L.A.'s richest man ups the ante for city, cancer fight →
This is very interesting.
And on Wednesday in Washington DC, Soon-Shiong and his L.A.-based NantHealth will unveil a joint venture with Verizon, Intel, Blue Shield of California and others to create a nationwide system for doctors to share DNA and other data on cancer patients. It will enable doctors to do genetic analysis of a patient's tumor in less than a minute -- a job that now can take from eight to 10 weeks.
"This is something the federal government should have done, but we waited and waited for them," Soon-Shiong told Reuters in an interview.

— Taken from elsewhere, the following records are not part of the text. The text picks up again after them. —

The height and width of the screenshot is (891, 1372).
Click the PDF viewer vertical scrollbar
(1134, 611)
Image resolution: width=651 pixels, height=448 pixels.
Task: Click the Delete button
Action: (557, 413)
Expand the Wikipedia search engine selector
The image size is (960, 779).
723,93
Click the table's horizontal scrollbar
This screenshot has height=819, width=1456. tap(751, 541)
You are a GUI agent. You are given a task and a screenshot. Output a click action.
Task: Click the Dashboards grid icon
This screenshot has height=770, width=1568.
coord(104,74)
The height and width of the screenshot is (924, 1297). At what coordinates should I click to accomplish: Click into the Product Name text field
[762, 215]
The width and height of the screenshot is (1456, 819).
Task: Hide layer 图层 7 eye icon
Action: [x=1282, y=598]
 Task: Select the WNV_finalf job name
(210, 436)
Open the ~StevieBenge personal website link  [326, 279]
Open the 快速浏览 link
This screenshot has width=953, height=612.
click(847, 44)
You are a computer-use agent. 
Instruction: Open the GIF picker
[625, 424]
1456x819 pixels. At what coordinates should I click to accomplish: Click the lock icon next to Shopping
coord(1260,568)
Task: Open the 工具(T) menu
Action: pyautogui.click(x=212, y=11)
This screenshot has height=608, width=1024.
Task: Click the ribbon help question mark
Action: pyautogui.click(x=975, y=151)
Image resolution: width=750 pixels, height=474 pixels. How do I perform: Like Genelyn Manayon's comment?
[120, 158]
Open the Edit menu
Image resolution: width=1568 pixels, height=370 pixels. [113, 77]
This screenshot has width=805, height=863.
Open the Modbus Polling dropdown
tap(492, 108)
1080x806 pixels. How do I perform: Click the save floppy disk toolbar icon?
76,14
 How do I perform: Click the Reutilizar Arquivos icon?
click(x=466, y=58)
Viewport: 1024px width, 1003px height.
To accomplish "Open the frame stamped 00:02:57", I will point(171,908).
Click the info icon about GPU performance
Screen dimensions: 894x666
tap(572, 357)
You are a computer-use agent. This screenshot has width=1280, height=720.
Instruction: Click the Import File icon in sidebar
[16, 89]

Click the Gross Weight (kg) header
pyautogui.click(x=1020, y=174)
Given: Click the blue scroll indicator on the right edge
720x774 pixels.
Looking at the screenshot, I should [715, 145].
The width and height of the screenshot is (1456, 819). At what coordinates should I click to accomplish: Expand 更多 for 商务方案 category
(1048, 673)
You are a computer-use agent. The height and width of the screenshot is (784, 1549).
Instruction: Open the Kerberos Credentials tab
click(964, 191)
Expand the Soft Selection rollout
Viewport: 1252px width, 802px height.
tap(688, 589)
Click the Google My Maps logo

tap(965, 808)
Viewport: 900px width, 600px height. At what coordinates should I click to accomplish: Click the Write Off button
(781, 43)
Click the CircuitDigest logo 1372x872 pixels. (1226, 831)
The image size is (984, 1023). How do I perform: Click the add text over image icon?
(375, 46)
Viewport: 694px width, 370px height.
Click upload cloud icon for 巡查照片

"It's unconscionable that cancer patients get the wrong diagnosis 30 percent of the time and that it takes so long to treat them with appropriate drugs for their cancer."
Soon-Shiong emigrated to the United States more than three decades ago with his wife Michele Chan, an actress who had a starring role in 80's show "Danger Bay" that aired on CBS and the Disney Channel and guest roles on " MacGyver." Since then, he has methodically climbed the ladder of success by adroitly mixing science and business.
He created drugs to fight diabetes and breast cancer and then sold the companies that produced them for a combined $8.6 billion.
In the four years since selling those companies, he quietly spent more than $400 million of his own money to build a national fiber optic network that would link cancer clinics throughout the country -- the groundwork for the health superhighway.